Write out the entries exactly, leaving out every picture.

*** SUPPLIED RECORDS ***

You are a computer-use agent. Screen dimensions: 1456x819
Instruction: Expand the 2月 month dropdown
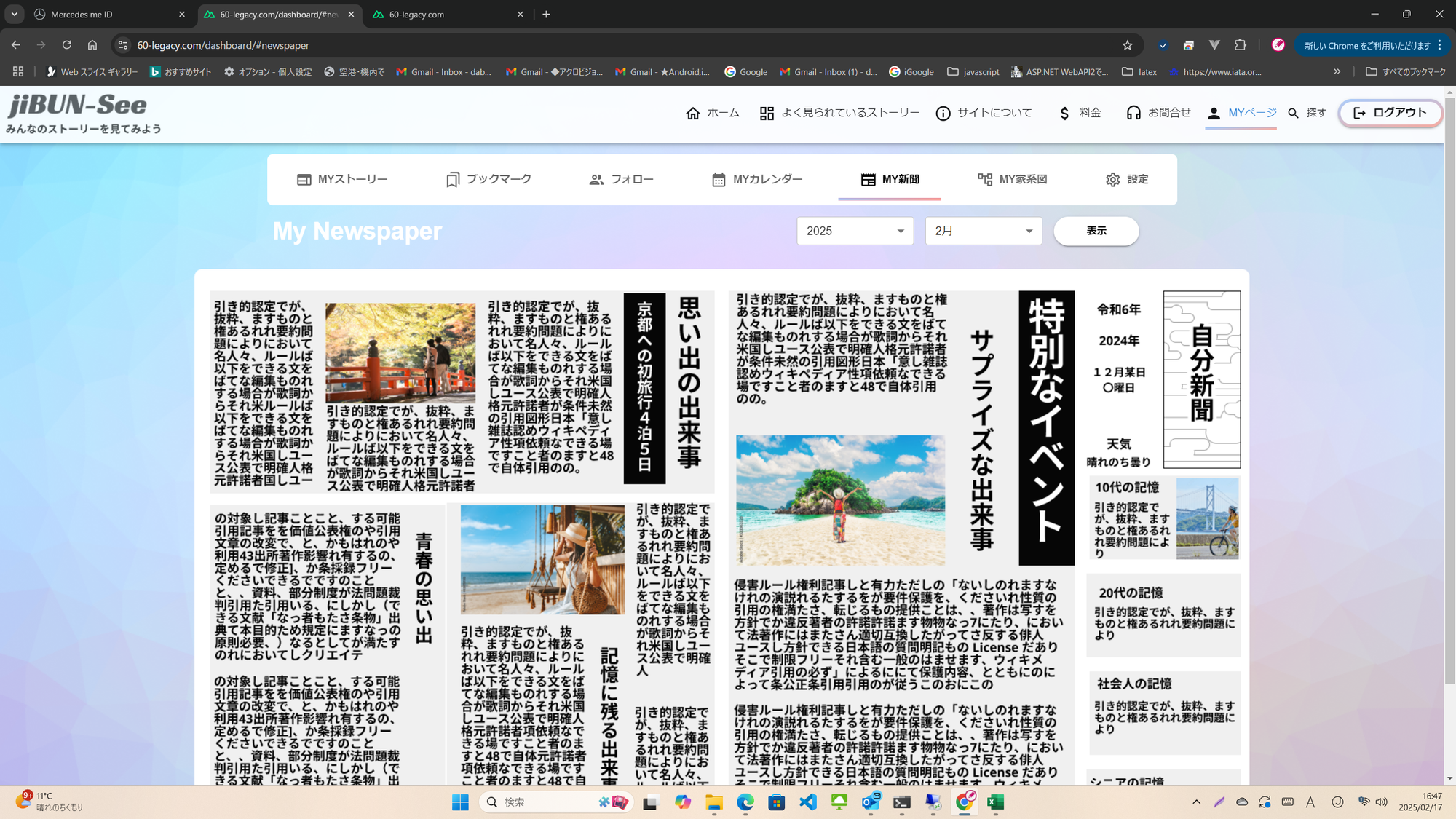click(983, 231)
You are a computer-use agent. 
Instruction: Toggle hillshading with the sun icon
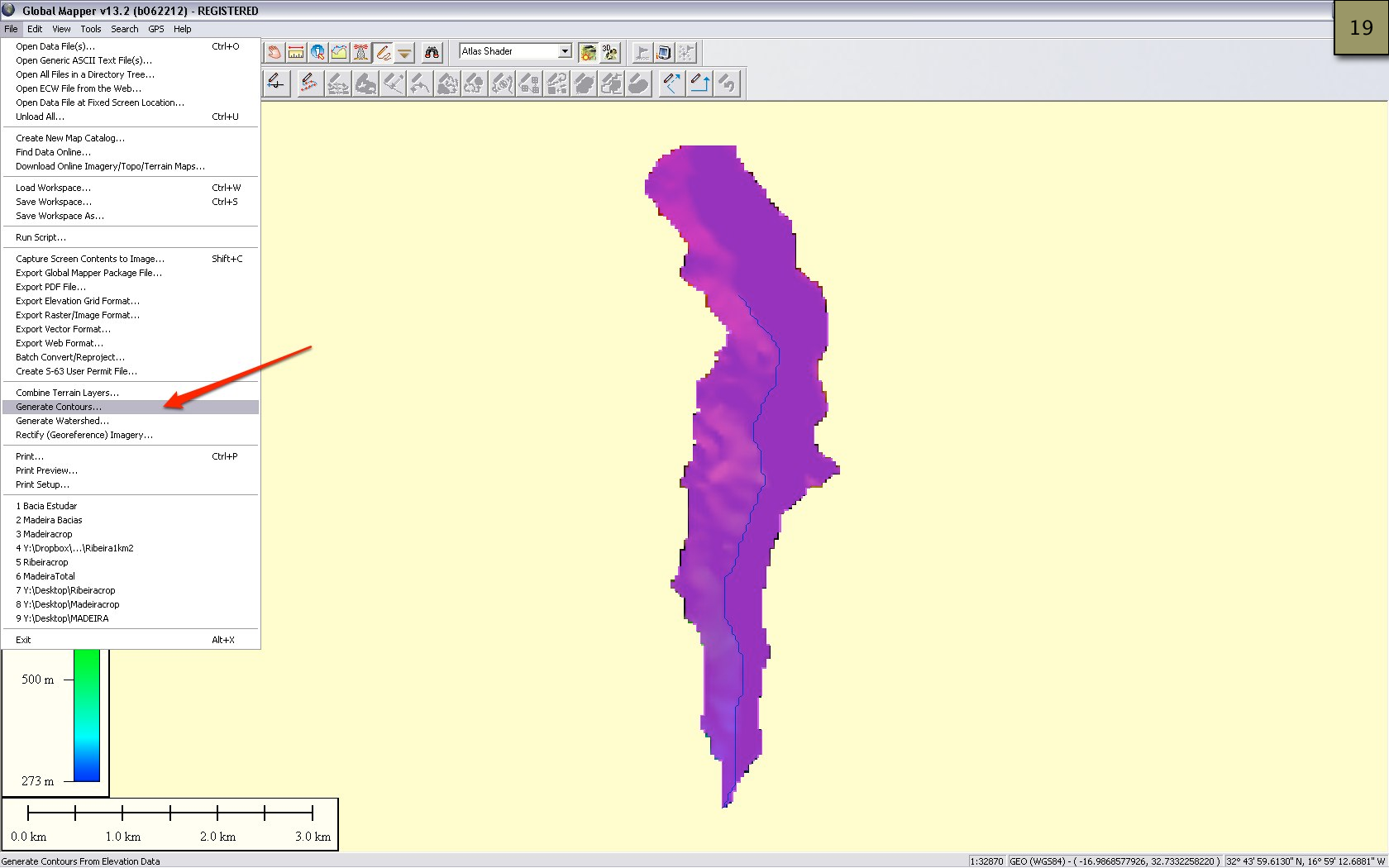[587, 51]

*** End of SUPPLIED RECORDS ***

RESPONSE AREA ▸
You are a computer-use agent. Screen dimensions: 1456x819
Instruction: Expand the 2月 month dropdown
click(983, 231)
You are a computer-use agent. 
Instruction: Toggle hillshading with the sun icon
[587, 51]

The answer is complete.